__What you will do__
Below are the entries. Transcribe exactly the lines from the one with "Given: Open the @agentgreenglass handle link" through the one with "Image resolution: width=771", ends included, and leave out all others.

__Materials provided__
+--
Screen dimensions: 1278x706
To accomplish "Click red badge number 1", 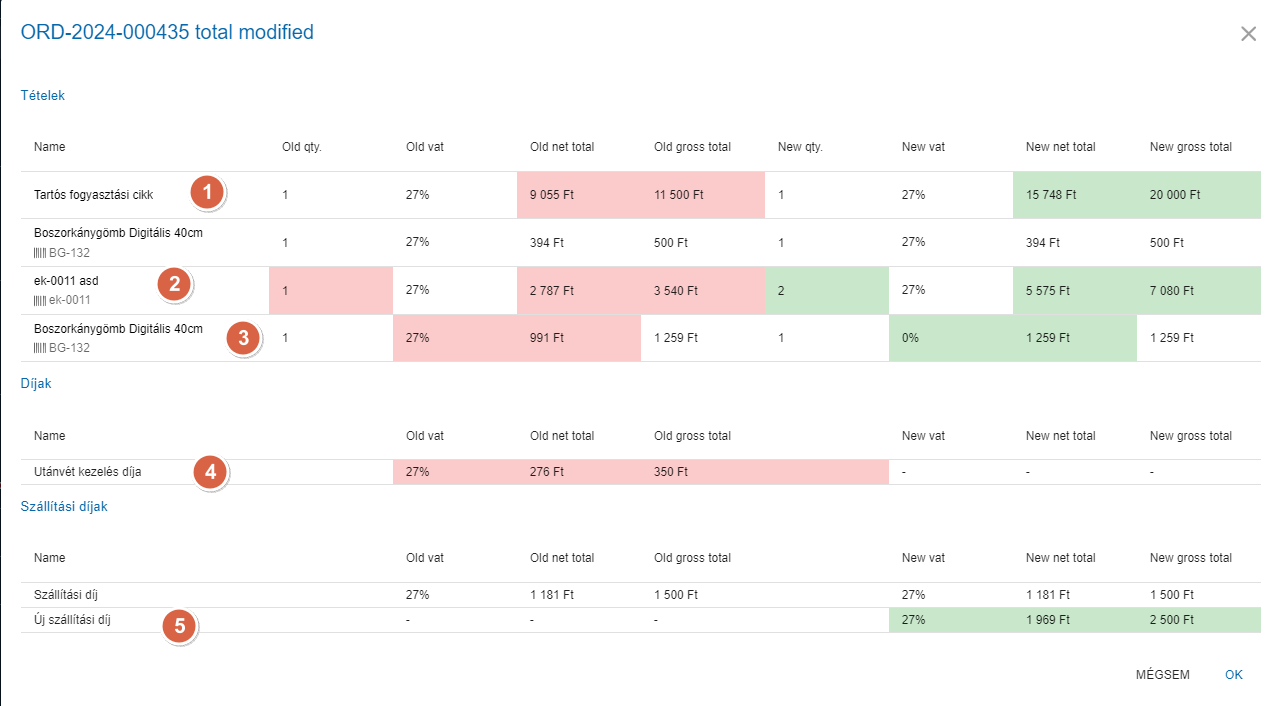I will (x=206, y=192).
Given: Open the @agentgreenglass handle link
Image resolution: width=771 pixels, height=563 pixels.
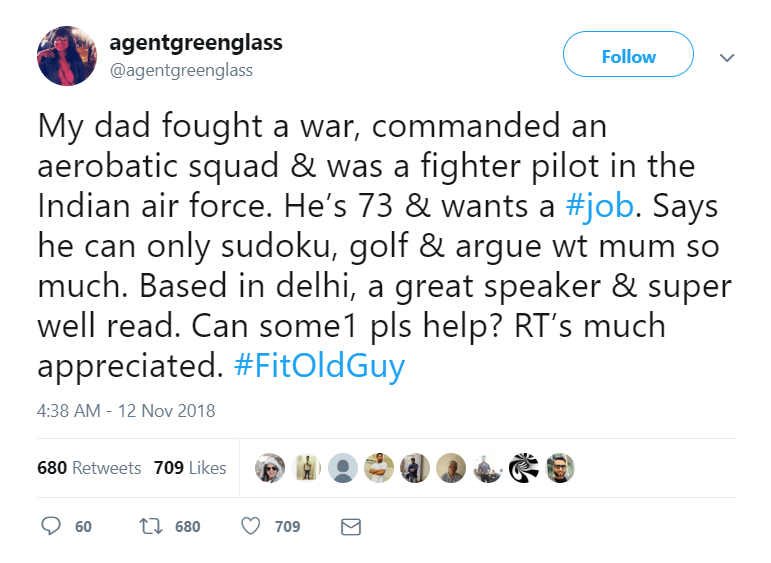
+--
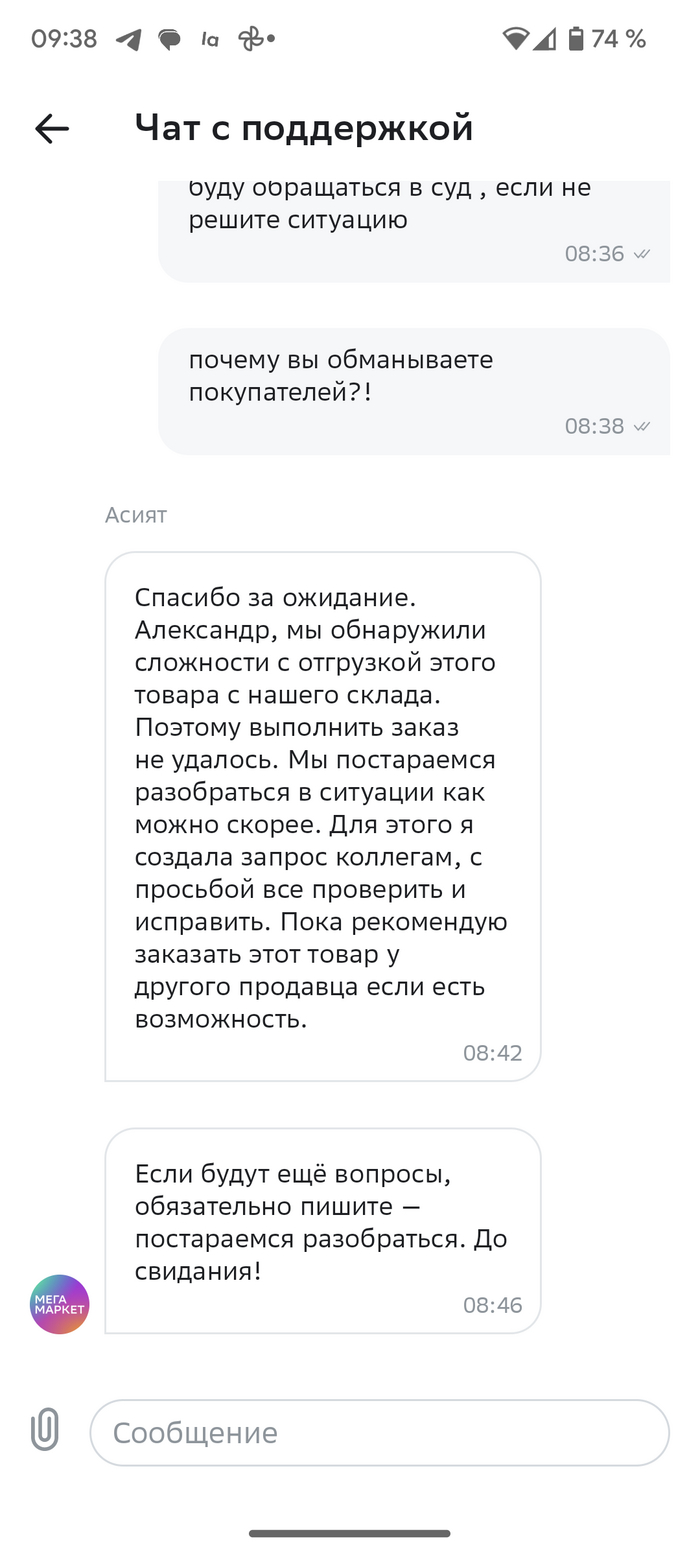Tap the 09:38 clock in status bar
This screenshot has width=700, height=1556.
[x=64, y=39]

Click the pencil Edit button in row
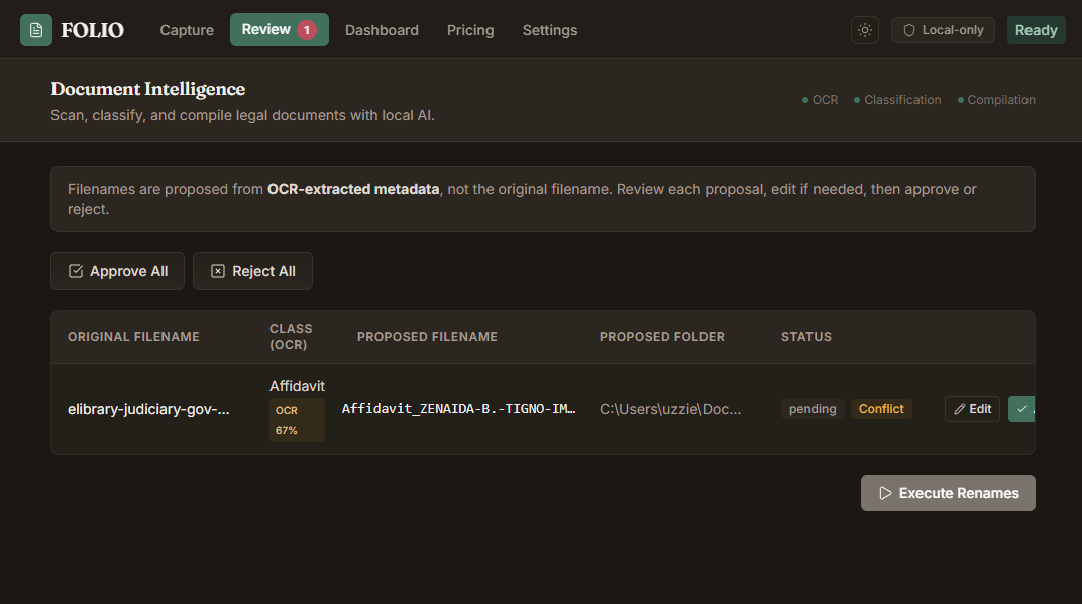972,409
+--
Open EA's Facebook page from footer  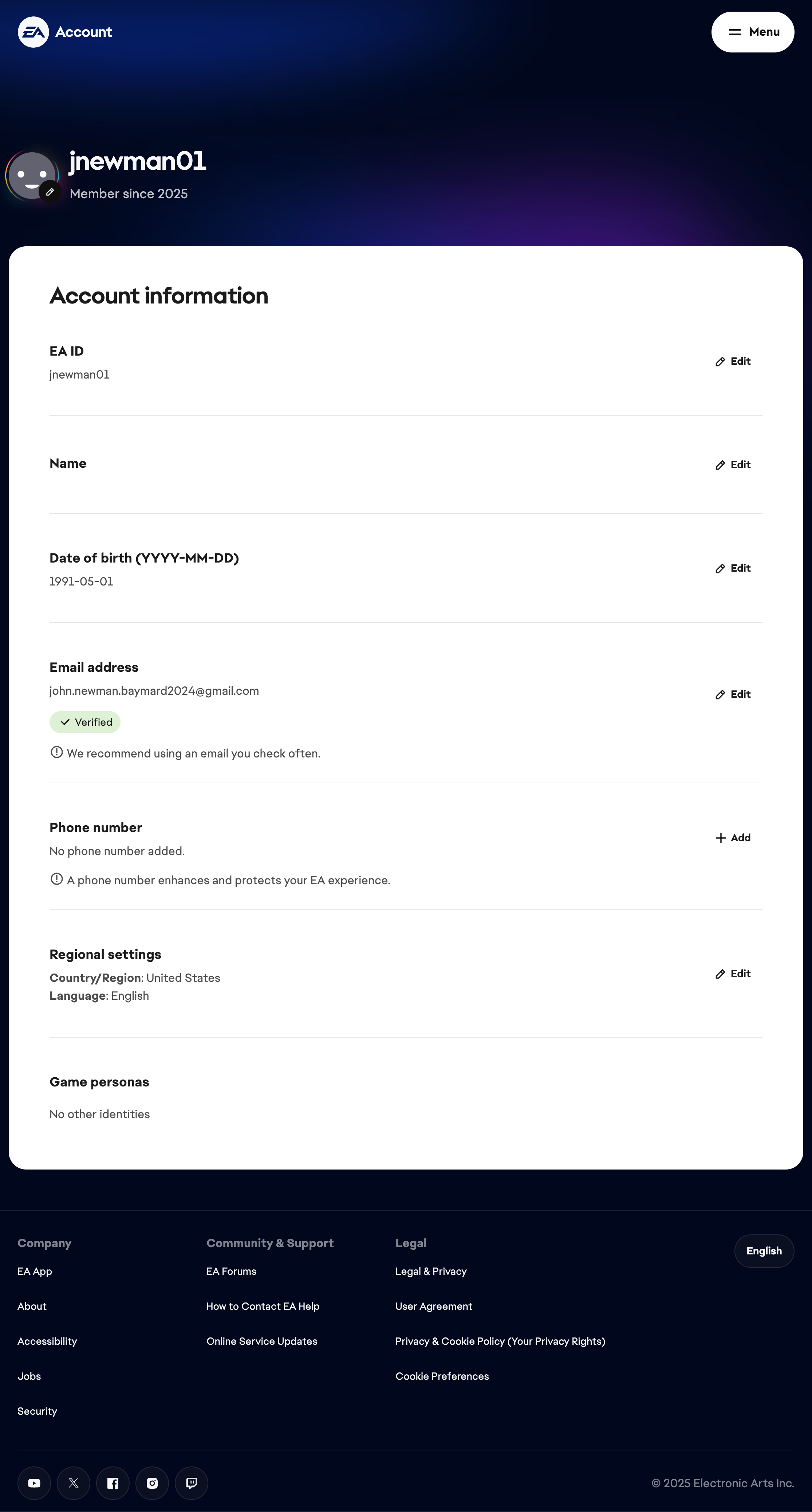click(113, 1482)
+--
__Exercise answer__
Given: Open the @agentgreenglass handle link
Image resolution: width=771 pixels, height=563 pixels.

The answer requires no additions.